The examples I have quoted reference a location, an individual or a definite aesthetic stance, yet some cohorts of writers seem to fly under the radar, and resist classification.

One such cohort is formed by a group of poets (Greg Delanty, Theo Dorgan, Seán Dunne, Thomas McCarthy, Gerry Murphy, Gregory O’Donoghue, Maurice Riordan) who attended UCC in the 1970s, slightly later than the INNTI group.

My new book, English Language Poets in University College Cork 1970-1980, explores the factors that enabled this group of poets to emerge onto the scene. Many of them came to the university convinced of their own poetic calling – this is the case with Thomas McCarthy, for instance, who had a poem published in The Irish Times before leaving school. Yet, vocations alone do not suffice to explain the flowering of poetry in a city that had for so long been associated with the short story.

UCC at the start of the 1970s benefited from the influx of students who arrived in third level via Donogh O’Malley’s 1967 Education Act. The student poets, in those heady days of the early 1970s, were not focused on vocational concerns, but revelled in the exploration of knowledge for knowledge’s sake, immersing themselves not just in lectures, but in the vibrant artistic scene that flourished in Cork at the time.

Poetry workshops

For Cork city itself was thriving, with full employment, and a sense of confidence that had ebbed in the lean post-war years. Nor was there any sense of opposition between town and gown. Poetry workshops were held within the university walls, but The Long Valley on Winthrop Street also served as an unofficial headquarters for poetry in Cork.

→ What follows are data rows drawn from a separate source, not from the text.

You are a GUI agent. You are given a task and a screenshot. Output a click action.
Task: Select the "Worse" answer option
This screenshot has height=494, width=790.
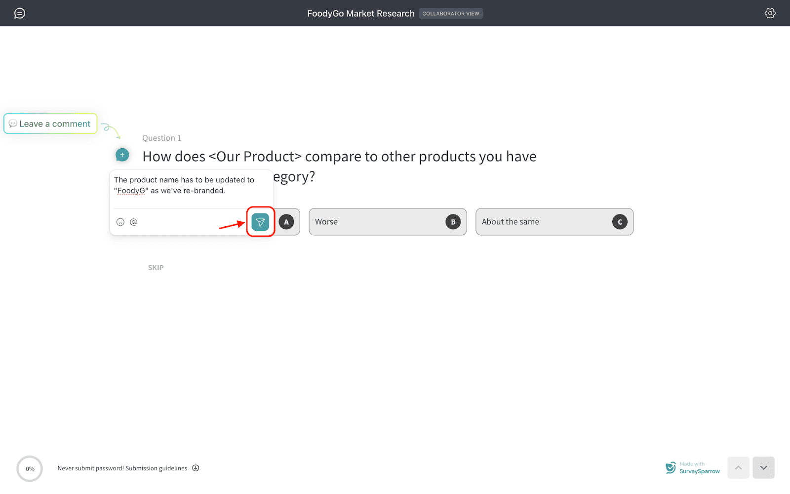(x=388, y=222)
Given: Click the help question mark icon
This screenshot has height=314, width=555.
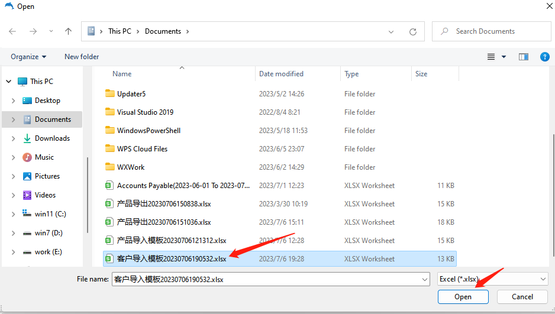Looking at the screenshot, I should coord(545,57).
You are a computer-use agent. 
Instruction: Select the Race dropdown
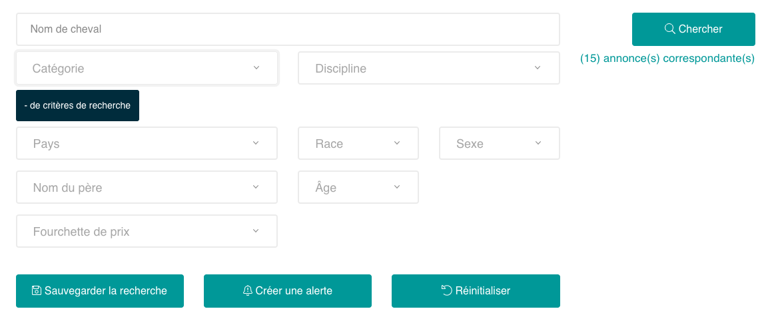358,144
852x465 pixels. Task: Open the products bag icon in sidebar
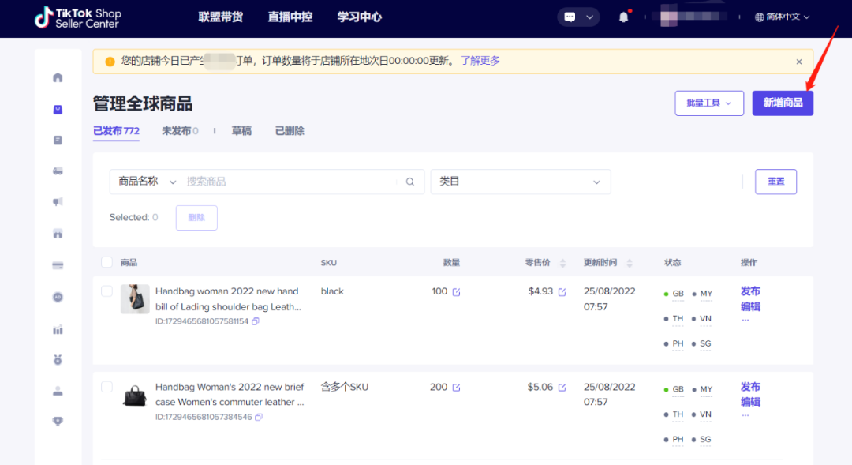[58, 110]
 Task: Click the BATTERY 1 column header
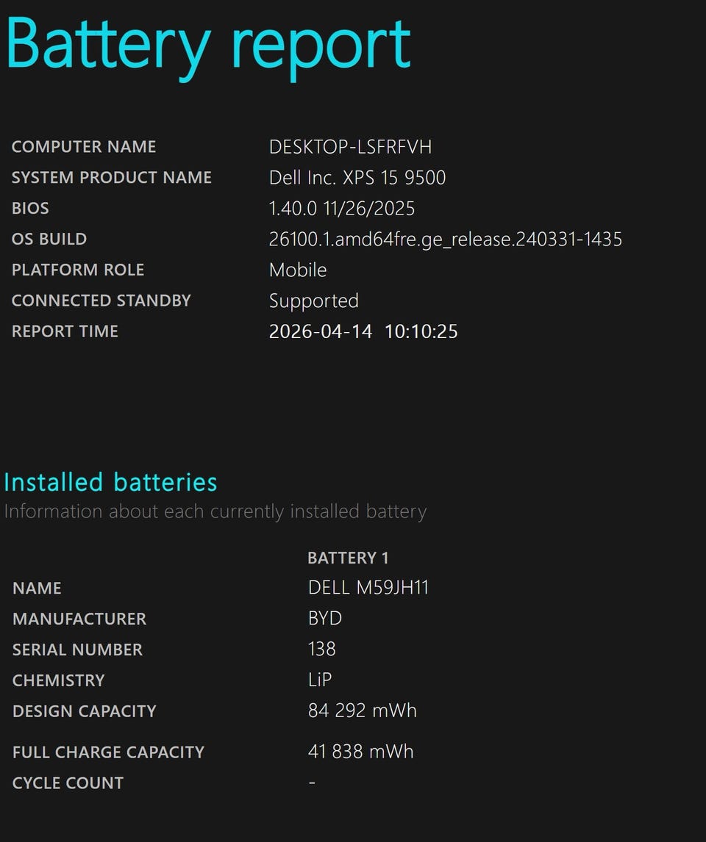(x=348, y=558)
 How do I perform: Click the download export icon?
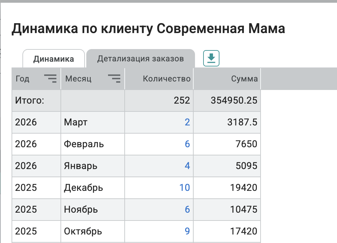tap(211, 58)
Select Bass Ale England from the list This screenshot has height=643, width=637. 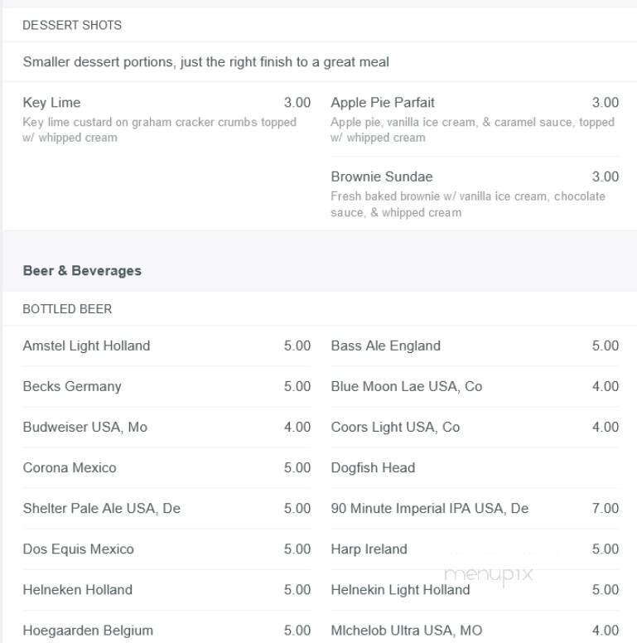386,346
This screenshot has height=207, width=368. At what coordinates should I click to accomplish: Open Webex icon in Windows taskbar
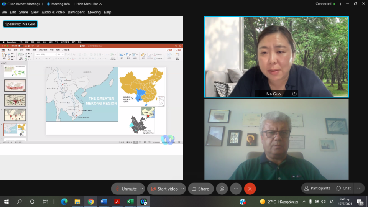pos(143,202)
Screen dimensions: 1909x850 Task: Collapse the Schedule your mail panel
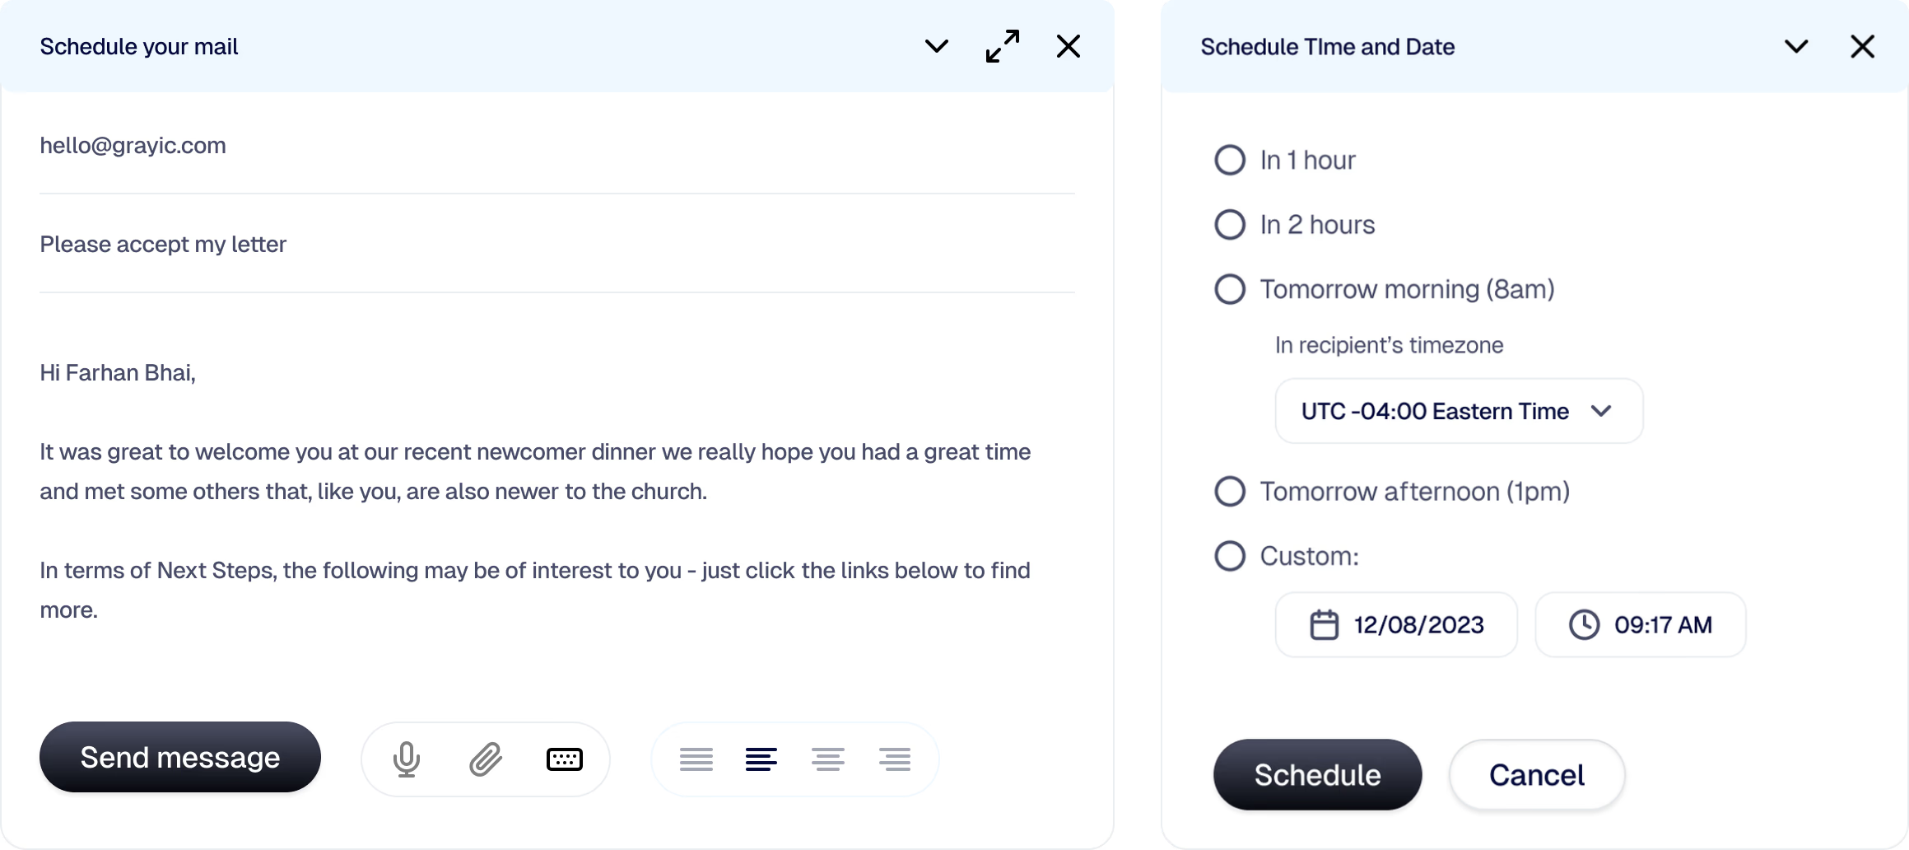936,46
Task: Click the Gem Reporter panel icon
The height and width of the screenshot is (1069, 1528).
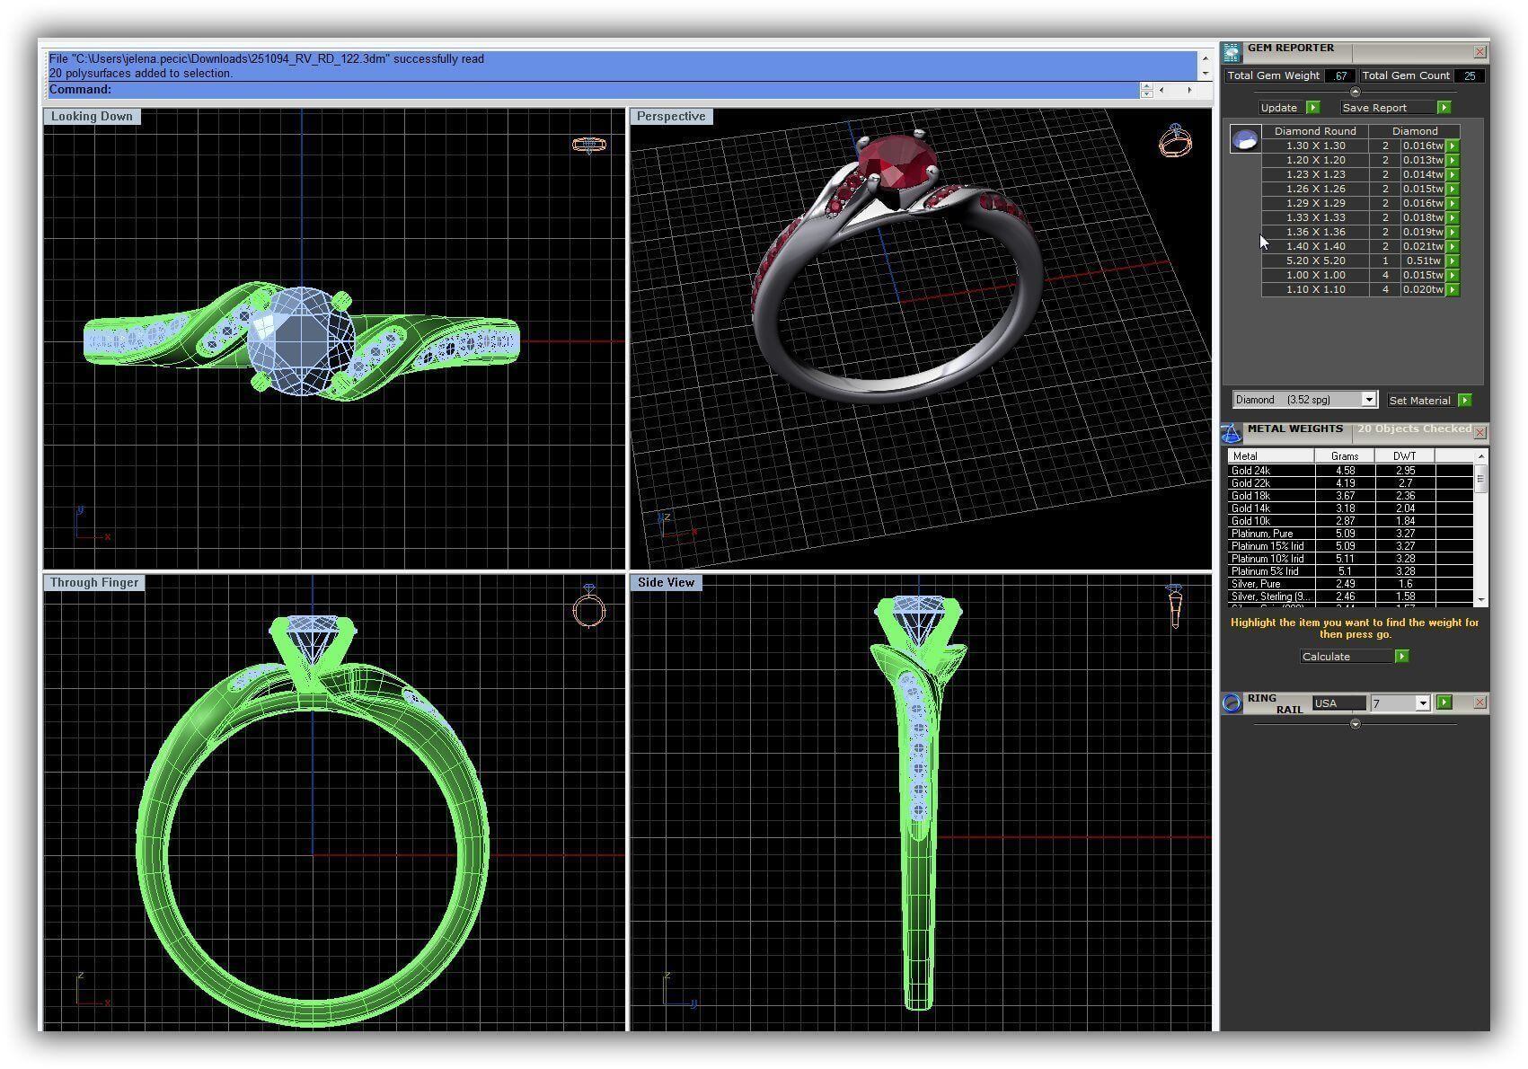Action: click(x=1232, y=53)
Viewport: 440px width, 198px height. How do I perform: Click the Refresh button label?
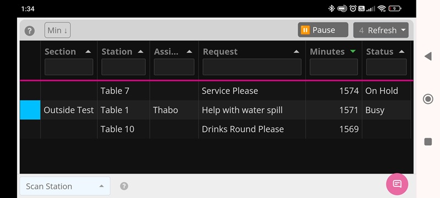pos(382,30)
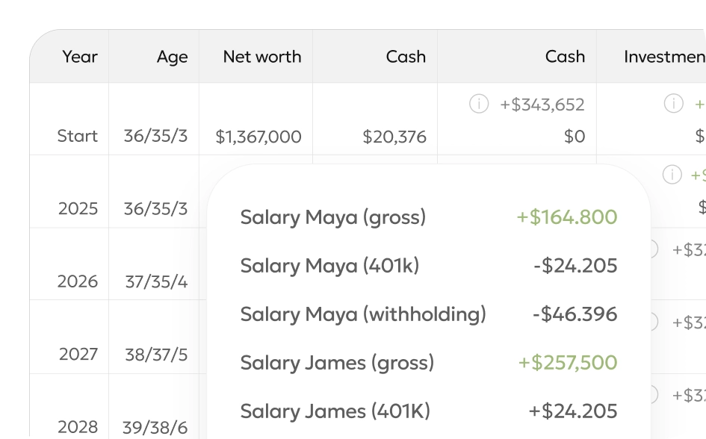Open the Investments column header
The image size is (706, 439).
pos(663,57)
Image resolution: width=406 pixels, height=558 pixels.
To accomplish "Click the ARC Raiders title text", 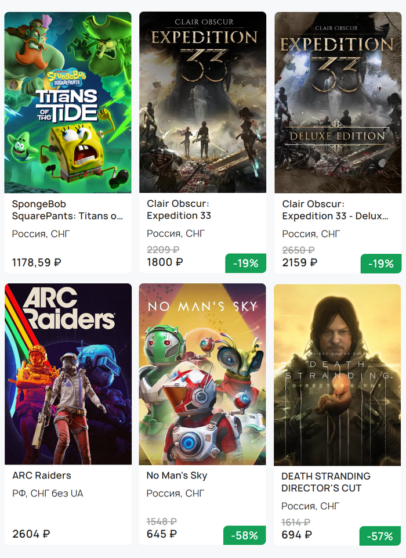I will pyautogui.click(x=42, y=476).
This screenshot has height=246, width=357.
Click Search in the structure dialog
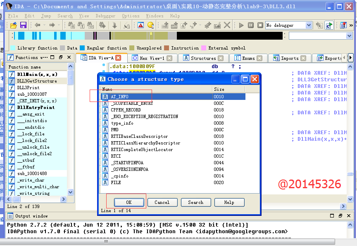tap(195, 202)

The Cork Examiner published a monthly poem; the Examiner journalist Robert O’Donoghue (father of Greg) was always on hand to slip impecunious poets a fiver and encourage them in their endeavours. The variety of bookshops, especially the Lee Bookshop, offered a bounty of second-hand books; at the instigation of William Wall, it also printed the poetry pamphlets of some of the debutant poets. The Mercier Press published poetry anthologies that circulated widely in shops throughout Ireland. The forerunner to the Triskel Arts Centre, the Tubular Gallery, offered a venue for readings.

The atmosphere in UCC itself was propitious. The Irish department in UCC, for instance, in a daring move, appointed the poet Seán Ó Ríordáin to a position equivalent to that of creative writer on campus, years before such a practice became widespread in Irish universities. His talismanic presence was matched by that of Seán Ó Riada in the music department.

Theo Dorgan was part of a group of poets who emerged in Cork in the 1970s. Photograph: Dara Mac Dónaill
Theo Dorgan was part of a group of poets who emerged in Cork in the 1970s. Photograph: Dara Mac Dónaill

Later, Ó Riada’s friend, poet and academic Seán Lucey, was instrumental in bringing John Montague to Cork. And genial poet-dramatist cum academic Seán Ó Tuama, in his 1960 volume An Grá in Amhráin na nDaoine, showed how clearly Irish literature was attached to the European continent, offering a reading of Irish literature that ran counter to the narrow-gauge nationalism preached by Daniel Corkery. These individuals were significant in the development of the student poets and can be seen as tutelary figures, encouraging and nurturing the creative spirit on campus.

Montague’s influence

Poetry in Ireland in the 1970s was dominated by the northern poets and the arrival of Montague, an emissary from Ulster poetry, was greeted with enthusiasm. McCarthy recollects his arrival in the following terms: “When Montague arrived in Cork in the early seventies, he was bursting with energy: energy radiated from his massive physique, always clad in a massive overcoat, filling space with the same kind of weight as Ted Hughes.”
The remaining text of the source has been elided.